— START —

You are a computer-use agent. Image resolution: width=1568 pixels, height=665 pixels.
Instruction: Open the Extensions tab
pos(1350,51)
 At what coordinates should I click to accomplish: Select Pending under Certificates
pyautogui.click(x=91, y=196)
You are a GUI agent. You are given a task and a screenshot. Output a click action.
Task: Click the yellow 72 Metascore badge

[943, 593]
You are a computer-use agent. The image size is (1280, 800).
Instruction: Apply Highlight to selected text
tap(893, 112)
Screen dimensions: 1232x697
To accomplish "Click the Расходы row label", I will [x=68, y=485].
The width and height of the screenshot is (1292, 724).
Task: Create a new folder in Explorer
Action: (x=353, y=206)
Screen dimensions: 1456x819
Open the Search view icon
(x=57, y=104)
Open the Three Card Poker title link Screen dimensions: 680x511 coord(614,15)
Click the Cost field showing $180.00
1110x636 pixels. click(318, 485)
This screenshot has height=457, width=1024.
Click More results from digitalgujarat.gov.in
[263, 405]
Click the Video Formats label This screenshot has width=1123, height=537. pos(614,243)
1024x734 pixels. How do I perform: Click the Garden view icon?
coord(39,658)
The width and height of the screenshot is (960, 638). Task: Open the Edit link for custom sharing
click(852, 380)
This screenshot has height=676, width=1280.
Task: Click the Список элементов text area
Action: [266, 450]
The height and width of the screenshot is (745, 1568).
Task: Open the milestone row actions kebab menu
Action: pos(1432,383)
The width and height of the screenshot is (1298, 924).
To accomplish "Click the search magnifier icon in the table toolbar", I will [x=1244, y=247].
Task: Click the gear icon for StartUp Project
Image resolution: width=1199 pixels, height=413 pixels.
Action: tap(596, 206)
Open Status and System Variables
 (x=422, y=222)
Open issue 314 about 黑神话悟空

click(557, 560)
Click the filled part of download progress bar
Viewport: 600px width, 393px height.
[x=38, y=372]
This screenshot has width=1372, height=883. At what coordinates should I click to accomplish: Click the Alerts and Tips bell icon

— END —

Set out every line above as a Markdown table with the columns Row and Text, numbering the rows and skipping blank lines.

| Row | Text |
|---|---|
| 1 | You are a computer-use agent. Image resolution: width=1568 pixels, height=665 pixels. |
| 2 | Instruction: Open the Extensions tab |
| 3 | pos(1350,51) |
| 4 |  At what coordinates should I click to accomplish: Select Pending under Certificates |
| 5 | pyautogui.click(x=91, y=196) |
| 6 | You are a GUI agent. You are given a task and a screenshot. Output a click action. |
| 7 | Task: Click the yellow 72 Metascore badge |
| 8 | [943, 593] |
| 9 | You are a computer-use agent. The image size is (1280, 800). |
| 10 | Instruction: Apply Highlight to selected text |
| 11 | tap(893, 112) |
| 12 | Screen dimensions: 1232x697 |
| 13 | To accomplish "Click the Расходы row label", I will [x=68, y=485]. |
| 14 | The width and height of the screenshot is (1292, 724). |
| 15 | Task: Create a new folder in Explorer |
| 16 | Action: (x=353, y=206) |
| 17 | Screen dimensions: 1456x819 |
| 18 | Open the Search view icon |
| 19 | (x=57, y=104) |
| 20 | Open the Three Card Poker title link Screen dimensions: 680x511 coord(614,15) |
| 21 | Click the Cost field showing $180.00 |
| 22 | 1110x636 pixels. click(318, 485) |
| 23 | This screenshot has height=457, width=1024. |
| 24 | Click More results from digitalgujarat.gov.in |
| 25 | [263, 405] |
| 26 | Click the Video Formats label This screenshot has width=1123, height=537. pos(614,243) |
| 27 | 1024x734 pixels. How do I perform: Click the Garden view icon? |
| 28 | coord(39,658) |
| 29 | The width and height of the screenshot is (960, 638). Task: Open the Edit link for custom sharing |
| 30 | click(852, 380) |
| 31 | This screenshot has height=676, width=1280. |
| 32 | Task: Click the Список элементов text area |
| 33 | Action: [266, 450] |
| 34 | The height and width of the screenshot is (745, 1568). |
| 35 | Task: Open the milestone row actions kebab menu |
| 36 | Action: pos(1432,383) |
| 37 | The width and height of the screenshot is (1298, 924). |
| 38 | To accomplish "Click the search magnifier icon in the table toolbar", I will [x=1244, y=247]. |
| 39 | Task: Click the gear icon for StartUp Project |
| 40 | Image resolution: width=1199 pixels, height=413 pixels. |
| 41 | Action: tap(596, 206) |
| 42 | Open Status and System Variables |
| 43 |  (x=422, y=222) |
| 44 | Open issue 314 about 黑神话悟空 |
| 45 | click(557, 560) |
| 46 | Click the filled part of download progress bar |
| 47 | Viewport: 600px width, 393px height. |
| 48 | [x=38, y=372] |
| 49 | This screenshot has width=1372, height=883. At what coordinates should I click to accomplish: Click the Alerts and Tips bell icon |